Le pouvoir des médias repose notamment sur l’emprise objective exercée sur les autres espaces sociaux. Il repose également en une très forte croyance dont il s’agit de questionner les fondements sociaux.

L’idée selon laquelle les médias, la communication et la culture auraient des effets puissants sur ce que les individus pensent et font, représente sans doute l’un des lieux communs les plus coriaces et répandus. Ce poncif fait le jeu de l’idéologie néo-libérale et alimente régulièrement la rhétorique des groupes politiquement dominants. Il est aussi au principe de beaucoup de discours critiques sur les médias. Cet axe se propose d’interroger les ressorts sociaux du succès de cette croyance médiacratique qui trouve une caution académique dans tous les écrits universitaires reprenant à leur compte les questionnements très politiques et très peu scientifiques des effets des médias.

Les contributions pourront donc renseigner l’ancrage et les fonctions sociales des dispositifs qui banalisent la croyance dans le pouvoir des médias. Il peut s’agir de savoirs d’Etat tels que ceux produits par certains psychosociologues de la communication, d’instruments de gouvernement comme les enquêtes d’opinion et les actions publiques communicationnelles qu’elles accréditent, ou encore de corpus de connaissance enseignés dans les écoles de communication ou de journalisme.

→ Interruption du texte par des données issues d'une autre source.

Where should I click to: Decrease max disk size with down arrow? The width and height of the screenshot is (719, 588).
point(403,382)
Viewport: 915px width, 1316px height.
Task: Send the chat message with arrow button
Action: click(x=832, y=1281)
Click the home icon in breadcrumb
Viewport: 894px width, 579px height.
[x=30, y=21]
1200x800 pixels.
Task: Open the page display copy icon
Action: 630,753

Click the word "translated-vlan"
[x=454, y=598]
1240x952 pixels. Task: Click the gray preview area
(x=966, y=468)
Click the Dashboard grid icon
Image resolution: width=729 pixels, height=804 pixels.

Il sera également intéressant d’étudier les usages sociopolitiques de la croyance dans le pouvoir des médias sur les « gens ». Que nous disent ces discours médiacratiques sur les agents qui les véhiculent ? Enfin, seront bienvenus les travaux portant sur les rapports des individus socialisés à cette croyance. On pose l’hypothèse qu’étant produite et soutenue essentiellement au sein des catégories sociales (intermédiaires et) privilégiées, elle s’exprime différemment selon les contextes sociaux.

Cet axe cherchera donc à reformuler sociologiquement la question du pouvoir des médias sur les individus, et ce dans une perspective fidèle aux acquis des sciences sociales qui ne cessent de confirmer les déterminations collectives des processus d’appropriation des biens symboliques et de formation des points de vue. 

Modalités de soumission

Les propositions de communication (environ 5000 signes, espaces compris) devront comporter :

– une présentation de la thématique proposée, de son lien avec la problématique sociologique de l’appel à communication, et de l’axe auquel elle se rapporte ;

– une présentation du terrain et de la démarche empirique mis en œuvre ainsi que du cadre théorique d’analyse mobilisé ;

– quelques références bibliographiques.

Elles devront être envoyées en document word ou openoffice par courriel au plus tard le 13 février 2017 à karim.souanef@univ-lille2.fr et jerome.berthaut@u-bourgogne.fr, avec comme objet du message « RT37 proposition congrès AFS ».

 

Merci de répondre aux normes suivantes :

– Nom, prénom du/des auteur-e-s

– Institution de rattachement

– Adresse mail

– Titre de la communication

– Résumé de la proposition

– Intitulé de l’axe dans lequel s’inscrit la proposition

Les propositions de communication feront l’objet d’une évaluation en double aveugle par les membres du comité scientifique.Les auteurs seront notifiés des résultats de la sélection des propositions début mars 2017. Des conseils pourront alors leur être transmis quant à l’intégration de leur communication dans la problématique des sessions.

Pour les propositions retenues, un résumé de 1500 signes sera demandé pour le site du Congrès de l’AFS début mars.Les textes définitifs (45 000 signes, espaces compris) devront être remis au plus tard le 5 juin 2017.

Comité scientifique et d’organisation :

Anne-Sophie Beliard, Jérôme Berthaut, Jean-Baptiste Comby, Benjamin Ferron, Coralie Le Caroff, Sarah Lécossais, Muriel Mille, Colin Robineau, Karim Souanef

 

[1] Bourdieu Pierre, « Le champ littéraire », Actes de la recherche en sciences sociales, 89, 1991, p. 3-46.

[2] Bourdieu Pierre, « Champ du pouvoir et division du travail de domination », Actes de la recherche en sciences sociales, 190, 2011, p. 126-139.